Exercise task:
Copy the rows below word for word, beginning with the line that contains "This screenshot has width=936, height=636." and ending with the line that contains "tap(325, 68)", both included.

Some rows
^^^^^^^^^^^^^^^^

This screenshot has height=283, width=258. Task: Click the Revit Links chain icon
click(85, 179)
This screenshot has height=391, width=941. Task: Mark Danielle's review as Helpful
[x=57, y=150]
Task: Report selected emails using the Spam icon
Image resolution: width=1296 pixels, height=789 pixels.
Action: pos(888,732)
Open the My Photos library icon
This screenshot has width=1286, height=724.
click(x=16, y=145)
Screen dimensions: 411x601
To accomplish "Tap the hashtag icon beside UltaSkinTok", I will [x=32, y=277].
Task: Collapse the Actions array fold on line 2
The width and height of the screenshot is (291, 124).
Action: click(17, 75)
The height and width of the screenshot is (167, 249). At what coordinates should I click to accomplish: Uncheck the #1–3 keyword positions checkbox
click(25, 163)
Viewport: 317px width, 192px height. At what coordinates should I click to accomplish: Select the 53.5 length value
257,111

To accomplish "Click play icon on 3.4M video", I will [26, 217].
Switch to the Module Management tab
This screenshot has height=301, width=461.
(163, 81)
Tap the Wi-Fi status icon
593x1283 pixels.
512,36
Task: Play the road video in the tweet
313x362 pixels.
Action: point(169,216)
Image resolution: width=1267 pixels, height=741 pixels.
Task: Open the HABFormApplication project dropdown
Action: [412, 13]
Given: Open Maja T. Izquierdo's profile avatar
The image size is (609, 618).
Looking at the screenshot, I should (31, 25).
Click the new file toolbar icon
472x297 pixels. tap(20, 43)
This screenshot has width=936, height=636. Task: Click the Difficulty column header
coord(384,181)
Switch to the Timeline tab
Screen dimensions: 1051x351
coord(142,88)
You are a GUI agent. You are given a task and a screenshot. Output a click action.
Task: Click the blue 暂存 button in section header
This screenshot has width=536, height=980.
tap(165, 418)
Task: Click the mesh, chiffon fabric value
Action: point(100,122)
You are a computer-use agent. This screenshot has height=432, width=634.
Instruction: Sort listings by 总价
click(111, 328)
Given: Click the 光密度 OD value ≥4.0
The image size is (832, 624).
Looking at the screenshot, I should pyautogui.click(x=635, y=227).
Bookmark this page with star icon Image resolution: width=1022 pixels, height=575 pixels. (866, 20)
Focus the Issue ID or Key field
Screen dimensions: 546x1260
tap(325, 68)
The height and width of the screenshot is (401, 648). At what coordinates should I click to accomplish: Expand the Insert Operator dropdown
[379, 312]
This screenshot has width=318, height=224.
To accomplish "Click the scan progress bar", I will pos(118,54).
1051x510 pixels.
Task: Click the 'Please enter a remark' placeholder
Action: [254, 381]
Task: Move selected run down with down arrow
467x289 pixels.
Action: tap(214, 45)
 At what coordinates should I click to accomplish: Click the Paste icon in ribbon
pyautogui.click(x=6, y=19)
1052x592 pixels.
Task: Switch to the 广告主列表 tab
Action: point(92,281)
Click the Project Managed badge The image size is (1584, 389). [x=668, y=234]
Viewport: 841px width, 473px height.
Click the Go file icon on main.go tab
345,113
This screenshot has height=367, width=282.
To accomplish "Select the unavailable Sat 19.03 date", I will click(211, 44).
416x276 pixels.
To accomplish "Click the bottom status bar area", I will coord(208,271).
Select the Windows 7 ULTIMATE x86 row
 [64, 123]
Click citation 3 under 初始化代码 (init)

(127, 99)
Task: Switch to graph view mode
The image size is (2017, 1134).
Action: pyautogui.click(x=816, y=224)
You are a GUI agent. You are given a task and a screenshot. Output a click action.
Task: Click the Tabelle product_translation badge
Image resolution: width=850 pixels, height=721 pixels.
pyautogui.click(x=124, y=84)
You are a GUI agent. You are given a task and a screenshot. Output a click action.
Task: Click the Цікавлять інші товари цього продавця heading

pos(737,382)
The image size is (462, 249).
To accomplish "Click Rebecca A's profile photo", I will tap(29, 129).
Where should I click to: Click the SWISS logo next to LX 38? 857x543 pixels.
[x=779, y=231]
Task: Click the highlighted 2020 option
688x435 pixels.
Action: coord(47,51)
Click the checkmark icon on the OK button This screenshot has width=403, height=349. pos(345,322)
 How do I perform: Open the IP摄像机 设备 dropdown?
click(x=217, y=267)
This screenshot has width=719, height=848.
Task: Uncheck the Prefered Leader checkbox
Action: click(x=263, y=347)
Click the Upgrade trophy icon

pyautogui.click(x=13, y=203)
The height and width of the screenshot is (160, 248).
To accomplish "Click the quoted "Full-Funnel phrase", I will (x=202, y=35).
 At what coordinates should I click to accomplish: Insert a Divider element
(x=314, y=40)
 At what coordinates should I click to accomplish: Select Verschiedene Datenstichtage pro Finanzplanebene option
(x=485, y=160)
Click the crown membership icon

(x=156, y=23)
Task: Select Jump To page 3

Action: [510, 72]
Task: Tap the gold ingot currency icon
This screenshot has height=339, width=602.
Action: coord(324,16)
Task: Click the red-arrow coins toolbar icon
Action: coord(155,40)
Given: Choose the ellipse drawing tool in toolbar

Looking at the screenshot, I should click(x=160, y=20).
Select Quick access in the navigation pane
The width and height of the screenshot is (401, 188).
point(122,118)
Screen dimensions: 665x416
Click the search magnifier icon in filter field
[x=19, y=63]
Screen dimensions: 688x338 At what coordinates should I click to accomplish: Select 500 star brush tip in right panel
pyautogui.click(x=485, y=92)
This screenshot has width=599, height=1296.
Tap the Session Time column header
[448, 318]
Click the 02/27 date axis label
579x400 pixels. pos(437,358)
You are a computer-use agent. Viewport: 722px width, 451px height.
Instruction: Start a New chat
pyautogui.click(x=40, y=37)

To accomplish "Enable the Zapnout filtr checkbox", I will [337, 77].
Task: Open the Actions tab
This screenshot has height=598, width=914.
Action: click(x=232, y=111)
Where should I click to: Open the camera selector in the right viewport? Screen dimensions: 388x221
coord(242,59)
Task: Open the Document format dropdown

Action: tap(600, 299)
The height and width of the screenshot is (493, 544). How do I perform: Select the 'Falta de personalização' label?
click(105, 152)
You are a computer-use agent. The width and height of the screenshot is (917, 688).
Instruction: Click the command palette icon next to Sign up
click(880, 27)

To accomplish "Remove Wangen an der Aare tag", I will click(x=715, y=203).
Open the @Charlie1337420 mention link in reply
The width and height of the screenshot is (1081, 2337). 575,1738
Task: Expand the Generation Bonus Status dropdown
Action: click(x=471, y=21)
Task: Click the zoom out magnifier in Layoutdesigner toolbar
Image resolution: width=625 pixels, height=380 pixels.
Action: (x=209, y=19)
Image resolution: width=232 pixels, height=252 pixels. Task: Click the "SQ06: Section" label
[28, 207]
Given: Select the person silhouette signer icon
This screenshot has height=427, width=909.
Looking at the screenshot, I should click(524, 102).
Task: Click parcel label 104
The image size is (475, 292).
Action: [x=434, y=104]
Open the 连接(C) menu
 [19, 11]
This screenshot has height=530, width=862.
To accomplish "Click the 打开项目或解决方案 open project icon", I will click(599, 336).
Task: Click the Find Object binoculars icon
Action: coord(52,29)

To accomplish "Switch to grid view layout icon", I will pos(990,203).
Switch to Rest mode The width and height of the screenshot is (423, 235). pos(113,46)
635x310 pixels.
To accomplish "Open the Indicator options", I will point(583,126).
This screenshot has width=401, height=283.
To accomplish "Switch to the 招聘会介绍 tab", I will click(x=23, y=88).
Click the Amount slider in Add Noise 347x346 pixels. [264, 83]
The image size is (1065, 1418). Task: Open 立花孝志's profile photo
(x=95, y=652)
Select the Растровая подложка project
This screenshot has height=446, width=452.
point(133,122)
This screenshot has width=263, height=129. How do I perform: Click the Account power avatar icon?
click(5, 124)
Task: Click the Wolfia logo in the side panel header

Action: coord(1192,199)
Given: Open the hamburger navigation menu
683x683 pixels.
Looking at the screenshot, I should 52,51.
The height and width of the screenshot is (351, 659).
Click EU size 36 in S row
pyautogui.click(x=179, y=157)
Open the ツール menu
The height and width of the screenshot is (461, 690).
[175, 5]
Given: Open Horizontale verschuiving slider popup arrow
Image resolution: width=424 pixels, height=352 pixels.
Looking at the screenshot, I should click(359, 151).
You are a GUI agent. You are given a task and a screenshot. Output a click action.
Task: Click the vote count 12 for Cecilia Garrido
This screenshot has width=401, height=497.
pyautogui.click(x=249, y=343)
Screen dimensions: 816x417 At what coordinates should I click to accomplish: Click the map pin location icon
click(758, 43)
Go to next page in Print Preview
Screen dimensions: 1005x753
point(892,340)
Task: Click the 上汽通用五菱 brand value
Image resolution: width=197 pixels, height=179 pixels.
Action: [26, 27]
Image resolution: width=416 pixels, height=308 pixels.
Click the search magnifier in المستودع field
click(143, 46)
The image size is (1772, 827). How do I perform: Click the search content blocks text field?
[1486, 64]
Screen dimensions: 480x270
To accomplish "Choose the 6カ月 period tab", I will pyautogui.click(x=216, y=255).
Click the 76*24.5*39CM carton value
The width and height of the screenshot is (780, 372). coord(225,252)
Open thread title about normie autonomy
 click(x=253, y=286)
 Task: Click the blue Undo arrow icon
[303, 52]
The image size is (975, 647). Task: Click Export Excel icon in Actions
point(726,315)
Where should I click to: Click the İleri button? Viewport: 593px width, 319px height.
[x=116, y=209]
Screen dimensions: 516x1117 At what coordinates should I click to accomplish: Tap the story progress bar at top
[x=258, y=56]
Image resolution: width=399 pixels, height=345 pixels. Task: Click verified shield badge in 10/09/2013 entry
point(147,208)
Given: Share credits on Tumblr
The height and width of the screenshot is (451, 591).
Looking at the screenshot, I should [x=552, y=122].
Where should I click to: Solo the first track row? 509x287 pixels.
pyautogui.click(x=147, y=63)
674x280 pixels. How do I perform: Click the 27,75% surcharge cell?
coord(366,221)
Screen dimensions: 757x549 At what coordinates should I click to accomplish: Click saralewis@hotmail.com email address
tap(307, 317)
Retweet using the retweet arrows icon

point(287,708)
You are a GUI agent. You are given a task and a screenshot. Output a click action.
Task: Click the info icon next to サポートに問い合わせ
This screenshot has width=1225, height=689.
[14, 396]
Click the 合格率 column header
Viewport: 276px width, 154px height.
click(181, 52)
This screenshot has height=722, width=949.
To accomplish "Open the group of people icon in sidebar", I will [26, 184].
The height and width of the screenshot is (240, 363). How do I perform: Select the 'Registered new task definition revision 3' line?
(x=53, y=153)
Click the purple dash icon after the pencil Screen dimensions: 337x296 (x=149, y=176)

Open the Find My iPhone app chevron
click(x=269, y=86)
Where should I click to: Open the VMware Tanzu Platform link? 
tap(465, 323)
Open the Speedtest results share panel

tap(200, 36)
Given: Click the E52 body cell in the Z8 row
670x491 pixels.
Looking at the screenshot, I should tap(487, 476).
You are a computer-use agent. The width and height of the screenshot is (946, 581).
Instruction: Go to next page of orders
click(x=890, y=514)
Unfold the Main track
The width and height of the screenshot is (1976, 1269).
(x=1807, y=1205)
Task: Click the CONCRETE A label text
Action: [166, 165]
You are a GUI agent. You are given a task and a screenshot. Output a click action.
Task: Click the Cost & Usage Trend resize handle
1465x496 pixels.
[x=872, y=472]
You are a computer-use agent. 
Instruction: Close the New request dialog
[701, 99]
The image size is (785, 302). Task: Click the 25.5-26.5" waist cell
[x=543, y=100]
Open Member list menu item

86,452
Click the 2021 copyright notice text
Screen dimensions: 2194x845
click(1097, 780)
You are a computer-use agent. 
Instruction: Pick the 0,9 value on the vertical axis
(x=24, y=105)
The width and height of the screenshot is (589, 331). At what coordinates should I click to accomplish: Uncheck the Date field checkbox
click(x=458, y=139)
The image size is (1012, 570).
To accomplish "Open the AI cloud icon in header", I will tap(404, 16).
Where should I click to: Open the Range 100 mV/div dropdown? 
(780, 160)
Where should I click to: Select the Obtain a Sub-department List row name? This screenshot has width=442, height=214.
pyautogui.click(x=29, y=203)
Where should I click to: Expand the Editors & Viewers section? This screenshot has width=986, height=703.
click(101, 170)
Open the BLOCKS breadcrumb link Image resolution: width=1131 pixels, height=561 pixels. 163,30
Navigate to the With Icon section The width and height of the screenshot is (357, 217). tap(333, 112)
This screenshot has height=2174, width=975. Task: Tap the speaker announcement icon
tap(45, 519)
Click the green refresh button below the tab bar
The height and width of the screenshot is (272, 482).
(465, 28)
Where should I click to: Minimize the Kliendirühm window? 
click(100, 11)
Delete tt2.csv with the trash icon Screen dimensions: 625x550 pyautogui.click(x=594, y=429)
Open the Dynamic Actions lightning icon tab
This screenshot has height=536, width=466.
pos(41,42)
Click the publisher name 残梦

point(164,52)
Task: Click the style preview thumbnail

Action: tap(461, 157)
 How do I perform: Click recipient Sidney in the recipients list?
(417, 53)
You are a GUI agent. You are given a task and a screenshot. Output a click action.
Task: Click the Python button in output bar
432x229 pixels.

^^^^^^^^^^^^^^^^

Exercise output:
This screenshot has width=936, height=636. Task: Click the Difficulty column header
coord(384,181)
Switch to the Timeline tab
Screen dimensions: 1051x351
coord(142,88)
You are a GUI agent. You are given a task and a screenshot. Output a click action.
Task: Click the blue 暂存 button in section header
This screenshot has width=536, height=980.
tap(165, 418)
Task: Click the mesh, chiffon fabric value
Action: point(100,122)
You are a computer-use agent. This screenshot has height=432, width=634.
Instruction: Sort listings by 总价
click(111, 328)
Given: Click the 光密度 OD value ≥4.0
The image size is (832, 624).
Looking at the screenshot, I should pyautogui.click(x=635, y=227).
Bookmark this page with star icon Image resolution: width=1022 pixels, height=575 pixels. (866, 20)
Focus the Issue ID or Key field
Screen dimensions: 546x1260
tap(325, 68)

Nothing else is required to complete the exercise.